#### Problem statement
Please copy every one of the records below, keeping each line identical to the original.
##### Data supplied
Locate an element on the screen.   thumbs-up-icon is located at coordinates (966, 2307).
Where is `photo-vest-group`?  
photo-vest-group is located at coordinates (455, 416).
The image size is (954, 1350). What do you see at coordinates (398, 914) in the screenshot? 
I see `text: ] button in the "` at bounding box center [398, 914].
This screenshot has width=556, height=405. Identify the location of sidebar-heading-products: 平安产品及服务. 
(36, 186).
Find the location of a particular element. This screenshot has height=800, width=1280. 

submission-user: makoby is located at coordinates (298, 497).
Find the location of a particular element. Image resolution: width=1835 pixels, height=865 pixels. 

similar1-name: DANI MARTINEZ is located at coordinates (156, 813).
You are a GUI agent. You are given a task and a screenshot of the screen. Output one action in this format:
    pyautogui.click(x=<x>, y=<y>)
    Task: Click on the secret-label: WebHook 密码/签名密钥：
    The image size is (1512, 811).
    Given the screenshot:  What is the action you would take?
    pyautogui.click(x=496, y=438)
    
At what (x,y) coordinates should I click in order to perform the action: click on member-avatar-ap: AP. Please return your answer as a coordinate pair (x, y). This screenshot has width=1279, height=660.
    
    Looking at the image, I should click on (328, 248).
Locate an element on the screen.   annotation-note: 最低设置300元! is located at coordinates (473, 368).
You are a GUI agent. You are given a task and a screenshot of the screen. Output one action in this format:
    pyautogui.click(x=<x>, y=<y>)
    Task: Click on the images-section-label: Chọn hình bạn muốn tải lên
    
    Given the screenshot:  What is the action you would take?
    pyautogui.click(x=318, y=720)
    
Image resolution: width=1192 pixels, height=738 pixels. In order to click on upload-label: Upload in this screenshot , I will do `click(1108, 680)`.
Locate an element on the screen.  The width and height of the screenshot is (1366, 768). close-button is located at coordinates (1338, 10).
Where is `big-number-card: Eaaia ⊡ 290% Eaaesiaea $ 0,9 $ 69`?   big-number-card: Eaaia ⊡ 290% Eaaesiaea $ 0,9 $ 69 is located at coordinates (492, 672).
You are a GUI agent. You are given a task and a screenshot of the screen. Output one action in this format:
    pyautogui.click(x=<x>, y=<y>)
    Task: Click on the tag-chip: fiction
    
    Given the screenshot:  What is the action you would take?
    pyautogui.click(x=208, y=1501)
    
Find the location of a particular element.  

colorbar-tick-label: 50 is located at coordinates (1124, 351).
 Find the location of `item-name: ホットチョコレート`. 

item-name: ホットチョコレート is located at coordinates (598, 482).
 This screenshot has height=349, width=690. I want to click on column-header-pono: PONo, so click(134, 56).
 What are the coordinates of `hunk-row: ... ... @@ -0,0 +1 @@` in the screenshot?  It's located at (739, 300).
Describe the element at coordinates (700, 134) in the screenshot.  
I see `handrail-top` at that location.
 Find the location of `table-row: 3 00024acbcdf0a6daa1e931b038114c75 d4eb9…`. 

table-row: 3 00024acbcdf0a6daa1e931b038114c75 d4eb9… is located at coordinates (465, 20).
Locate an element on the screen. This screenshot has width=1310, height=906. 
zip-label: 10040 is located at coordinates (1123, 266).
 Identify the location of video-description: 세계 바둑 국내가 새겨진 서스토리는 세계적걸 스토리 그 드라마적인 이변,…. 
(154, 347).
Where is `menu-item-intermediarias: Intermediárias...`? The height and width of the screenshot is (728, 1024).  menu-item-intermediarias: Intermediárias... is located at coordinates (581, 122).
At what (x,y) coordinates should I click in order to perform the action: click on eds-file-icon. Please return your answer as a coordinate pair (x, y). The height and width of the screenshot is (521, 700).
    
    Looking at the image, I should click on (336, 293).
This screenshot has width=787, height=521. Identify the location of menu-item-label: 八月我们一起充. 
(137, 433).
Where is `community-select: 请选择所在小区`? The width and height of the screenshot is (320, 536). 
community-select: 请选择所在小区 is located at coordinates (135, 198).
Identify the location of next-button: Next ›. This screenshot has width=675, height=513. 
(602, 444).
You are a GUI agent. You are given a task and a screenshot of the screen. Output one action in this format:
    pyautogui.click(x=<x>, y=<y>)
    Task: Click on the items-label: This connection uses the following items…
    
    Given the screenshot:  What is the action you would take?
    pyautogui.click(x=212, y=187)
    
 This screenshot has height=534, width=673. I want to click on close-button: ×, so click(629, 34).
##########
#### Result for this exercise
Locate an element on the screen.   thumbs-up-icon is located at coordinates (966, 2307).
Where is `photo-vest-group`?  
photo-vest-group is located at coordinates (455, 416).
The image size is (954, 1350). What do you see at coordinates (398, 914) in the screenshot? 
I see `text: ] button in the "` at bounding box center [398, 914].
This screenshot has width=556, height=405. Identify the location of sidebar-heading-products: 平安产品及服务. 
(36, 186).
Find the location of a particular element. This screenshot has height=800, width=1280. 

submission-user: makoby is located at coordinates (298, 497).
Find the location of a particular element. Image resolution: width=1835 pixels, height=865 pixels. 

similar1-name: DANI MARTINEZ is located at coordinates (156, 813).
You are a GUI agent. You are given a task and a screenshot of the screen. Output one action in this format:
    pyautogui.click(x=<x>, y=<y>)
    Task: Click on the secret-label: WebHook 密码/签名密钥：
    The image size is (1512, 811).
    Given the screenshot:  What is the action you would take?
    pyautogui.click(x=496, y=438)
    
At what (x,y) coordinates should I click in order to perform the action: click on member-avatar-ap: AP. Please return your answer as a coordinate pair (x, y). This screenshot has width=1279, height=660.
    
    Looking at the image, I should click on (328, 248).
Locate an element on the screen.   annotation-note: 最低设置300元! is located at coordinates (473, 368).
You are a GUI agent. You are given a task and a screenshot of the screen. Output one action in this format:
    pyautogui.click(x=<x>, y=<y>)
    Task: Click on the images-section-label: Chọn hình bạn muốn tải lên
    
    Given the screenshot:  What is the action you would take?
    pyautogui.click(x=318, y=720)
    
Image resolution: width=1192 pixels, height=738 pixels. In order to click on upload-label: Upload in this screenshot , I will do `click(1108, 680)`.
Locate an element on the screen.  The width and height of the screenshot is (1366, 768). close-button is located at coordinates (1338, 10).
Where is `big-number-card: Eaaia ⊡ 290% Eaaesiaea $ 0,9 $ 69`?   big-number-card: Eaaia ⊡ 290% Eaaesiaea $ 0,9 $ 69 is located at coordinates (492, 672).
You are a GUI agent. You are given a task and a screenshot of the screen. Output one action in this format:
    pyautogui.click(x=<x>, y=<y>)
    Task: Click on the tag-chip: fiction
    
    Given the screenshot:  What is the action you would take?
    pyautogui.click(x=208, y=1501)
    
Find the location of a particular element.  

colorbar-tick-label: 50 is located at coordinates (1124, 351).
 Find the location of `item-name: ホットチョコレート`. 

item-name: ホットチョコレート is located at coordinates (598, 482).
 This screenshot has height=349, width=690. I want to click on column-header-pono: PONo, so click(134, 56).
 What are the coordinates of `hunk-row: ... ... @@ -0,0 +1 @@` in the screenshot?  It's located at (739, 300).
Describe the element at coordinates (700, 134) in the screenshot.  
I see `handrail-top` at that location.
 Find the location of `table-row: 3 00024acbcdf0a6daa1e931b038114c75 d4eb9…`. 

table-row: 3 00024acbcdf0a6daa1e931b038114c75 d4eb9… is located at coordinates (465, 20).
Locate an element on the screen. This screenshot has width=1310, height=906. 
zip-label: 10040 is located at coordinates (1123, 266).
 Identify the location of video-description: 세계 바둑 국내가 새겨진 서스토리는 세계적걸 스토리 그 드라마적인 이변,…. 
(154, 347).
Where is `menu-item-intermediarias: Intermediárias...`? The height and width of the screenshot is (728, 1024).  menu-item-intermediarias: Intermediárias... is located at coordinates (581, 122).
At what (x,y) coordinates should I click in order to perform the action: click on eds-file-icon. Please return your answer as a coordinate pair (x, y). The height and width of the screenshot is (521, 700).
    
    Looking at the image, I should click on (336, 293).
This screenshot has width=787, height=521. Identify the location of menu-item-label: 八月我们一起充. 
(137, 433).
Where is `community-select: 请选择所在小区`? The width and height of the screenshot is (320, 536). 
community-select: 请选择所在小区 is located at coordinates (135, 198).
Identify the location of next-button: Next ›. This screenshot has width=675, height=513. 
(602, 444).
You are a GUI agent. You are given a task and a screenshot of the screen. Output one action in this format:
    pyautogui.click(x=<x>, y=<y>)
    Task: Click on the items-label: This connection uses the following items…
    
    Given the screenshot:  What is the action you would take?
    pyautogui.click(x=212, y=187)
    
 This screenshot has height=534, width=673. I want to click on close-button: ×, so click(629, 34).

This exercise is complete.